More generally this is a byproduct of something I harp on about life annuities: they’re lousy internally for delivering a bequest. But they’re wonderful for defending a bequest, or better yet lifetime gifts. Generally speaking. (Oddly enough, U.S. Social Security virtually guarantees a bequest: about US$200 last I checked, adjusted annually for inflation. None of the CPF LIFE payout plans do that, internally.)
I think we can all agree that the combination of payments and bequest from the Basic plan generates the highest rate of return on the original principle invested in the annuity for the 2 out of 3 members who don’t make it to age 90.

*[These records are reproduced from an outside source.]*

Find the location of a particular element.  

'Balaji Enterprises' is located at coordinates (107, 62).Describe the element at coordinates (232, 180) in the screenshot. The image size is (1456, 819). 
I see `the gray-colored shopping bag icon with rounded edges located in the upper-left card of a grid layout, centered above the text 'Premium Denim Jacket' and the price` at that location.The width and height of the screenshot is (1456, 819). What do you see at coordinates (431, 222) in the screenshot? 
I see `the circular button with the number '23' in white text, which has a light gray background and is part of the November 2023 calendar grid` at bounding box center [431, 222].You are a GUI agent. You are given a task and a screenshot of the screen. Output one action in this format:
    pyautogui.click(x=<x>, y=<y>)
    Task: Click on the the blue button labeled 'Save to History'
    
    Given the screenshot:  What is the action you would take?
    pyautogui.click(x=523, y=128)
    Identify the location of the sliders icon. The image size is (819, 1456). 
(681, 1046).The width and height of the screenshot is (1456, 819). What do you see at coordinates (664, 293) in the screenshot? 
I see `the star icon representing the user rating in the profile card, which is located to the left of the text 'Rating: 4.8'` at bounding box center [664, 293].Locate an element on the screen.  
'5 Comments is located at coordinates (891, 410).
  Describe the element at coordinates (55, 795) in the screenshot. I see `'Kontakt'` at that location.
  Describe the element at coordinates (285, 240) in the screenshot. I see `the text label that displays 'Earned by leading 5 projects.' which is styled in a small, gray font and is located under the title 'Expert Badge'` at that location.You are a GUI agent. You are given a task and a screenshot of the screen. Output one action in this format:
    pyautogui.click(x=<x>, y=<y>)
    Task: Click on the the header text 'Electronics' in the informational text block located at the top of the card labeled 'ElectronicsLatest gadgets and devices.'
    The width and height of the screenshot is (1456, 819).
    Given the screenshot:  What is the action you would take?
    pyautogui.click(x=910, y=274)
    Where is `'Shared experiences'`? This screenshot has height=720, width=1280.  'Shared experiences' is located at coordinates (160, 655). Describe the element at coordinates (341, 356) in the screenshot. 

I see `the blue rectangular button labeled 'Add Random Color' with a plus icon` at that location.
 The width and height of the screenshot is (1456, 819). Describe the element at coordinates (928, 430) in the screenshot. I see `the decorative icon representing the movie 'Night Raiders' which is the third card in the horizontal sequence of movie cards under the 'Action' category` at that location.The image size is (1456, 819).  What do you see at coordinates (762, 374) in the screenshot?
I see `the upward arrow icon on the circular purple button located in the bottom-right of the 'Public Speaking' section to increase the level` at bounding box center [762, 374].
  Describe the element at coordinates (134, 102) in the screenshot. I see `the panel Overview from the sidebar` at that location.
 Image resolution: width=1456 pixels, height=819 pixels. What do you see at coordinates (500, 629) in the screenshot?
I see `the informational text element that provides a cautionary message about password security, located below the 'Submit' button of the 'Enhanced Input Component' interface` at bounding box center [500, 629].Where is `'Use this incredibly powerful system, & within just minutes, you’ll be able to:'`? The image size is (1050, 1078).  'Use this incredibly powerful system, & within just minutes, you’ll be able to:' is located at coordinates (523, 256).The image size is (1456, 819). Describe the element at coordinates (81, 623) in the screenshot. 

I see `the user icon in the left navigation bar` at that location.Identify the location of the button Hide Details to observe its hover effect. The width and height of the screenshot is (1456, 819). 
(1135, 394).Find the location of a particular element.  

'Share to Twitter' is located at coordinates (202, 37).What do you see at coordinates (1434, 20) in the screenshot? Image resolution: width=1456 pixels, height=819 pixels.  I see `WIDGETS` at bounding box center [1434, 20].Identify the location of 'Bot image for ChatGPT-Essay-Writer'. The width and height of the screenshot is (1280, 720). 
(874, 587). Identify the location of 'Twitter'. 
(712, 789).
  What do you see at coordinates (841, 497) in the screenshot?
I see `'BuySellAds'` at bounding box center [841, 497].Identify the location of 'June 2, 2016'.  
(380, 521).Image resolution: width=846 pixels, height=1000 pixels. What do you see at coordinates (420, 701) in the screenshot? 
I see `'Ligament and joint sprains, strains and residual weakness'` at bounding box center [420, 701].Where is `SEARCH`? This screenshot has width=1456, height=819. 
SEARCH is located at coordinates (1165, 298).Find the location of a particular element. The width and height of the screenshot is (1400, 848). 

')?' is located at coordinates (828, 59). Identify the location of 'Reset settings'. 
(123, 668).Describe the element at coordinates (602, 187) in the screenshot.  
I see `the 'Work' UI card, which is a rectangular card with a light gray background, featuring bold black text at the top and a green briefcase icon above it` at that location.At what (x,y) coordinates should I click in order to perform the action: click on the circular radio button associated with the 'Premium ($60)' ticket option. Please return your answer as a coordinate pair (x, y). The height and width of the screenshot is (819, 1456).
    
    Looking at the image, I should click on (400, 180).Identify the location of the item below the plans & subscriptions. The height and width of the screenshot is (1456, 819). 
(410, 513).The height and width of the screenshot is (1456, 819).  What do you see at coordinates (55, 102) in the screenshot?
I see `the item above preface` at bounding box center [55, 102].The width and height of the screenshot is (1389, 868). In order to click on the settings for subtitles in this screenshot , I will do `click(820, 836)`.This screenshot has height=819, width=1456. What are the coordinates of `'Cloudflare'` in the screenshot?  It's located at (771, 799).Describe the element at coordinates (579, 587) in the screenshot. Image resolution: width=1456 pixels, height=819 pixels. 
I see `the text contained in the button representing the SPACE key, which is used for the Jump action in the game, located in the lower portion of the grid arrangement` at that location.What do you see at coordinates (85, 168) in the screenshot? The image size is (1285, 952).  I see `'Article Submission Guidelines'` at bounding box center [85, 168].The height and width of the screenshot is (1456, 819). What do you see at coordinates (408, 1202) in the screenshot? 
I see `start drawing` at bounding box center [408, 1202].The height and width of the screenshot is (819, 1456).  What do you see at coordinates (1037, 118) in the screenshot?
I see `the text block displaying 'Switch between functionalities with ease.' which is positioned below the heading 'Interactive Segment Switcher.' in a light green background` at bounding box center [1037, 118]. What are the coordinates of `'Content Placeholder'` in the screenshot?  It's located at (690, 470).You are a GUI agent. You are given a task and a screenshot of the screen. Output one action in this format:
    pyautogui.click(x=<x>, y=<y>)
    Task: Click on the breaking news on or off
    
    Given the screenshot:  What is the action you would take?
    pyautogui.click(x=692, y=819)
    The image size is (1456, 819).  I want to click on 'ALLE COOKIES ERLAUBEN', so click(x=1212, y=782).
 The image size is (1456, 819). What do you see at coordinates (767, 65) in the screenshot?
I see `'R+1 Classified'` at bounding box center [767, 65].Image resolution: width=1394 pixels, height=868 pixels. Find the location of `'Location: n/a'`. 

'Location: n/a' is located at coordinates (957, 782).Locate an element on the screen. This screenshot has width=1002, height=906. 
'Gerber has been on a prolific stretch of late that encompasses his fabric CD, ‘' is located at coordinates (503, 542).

I’m not sure the age is 90, but over ages 70.1 to 8X, yes, that’s correct. (If you’re strictly interested in rate of return maximization, age 70 is your answer.) At age 69.9 you can decide.
That doesn’t mean everyone should choose Basic. And it doesn’t mean highest rate of return is the only thing that matters in the decision of which plan to choose.
That’s right.
There are many nuances, but take a simple case of an unmarried or widowed person... they may not care about the bequest at all, and would prefer higher payments during their lifetime. In fact, it might be better for them to have a “no bequest plan” with even higher payments.
CPF actually offered such a plan (a pure single life annuity) when CPF LIFE was introduced, but unfortunately it wasn’t popular enough to keep. (It might have been more popular if it optionally guaranteed a modest death benefit, something none of the other plans offer.) I’d like to see a “Partner Plan,” though.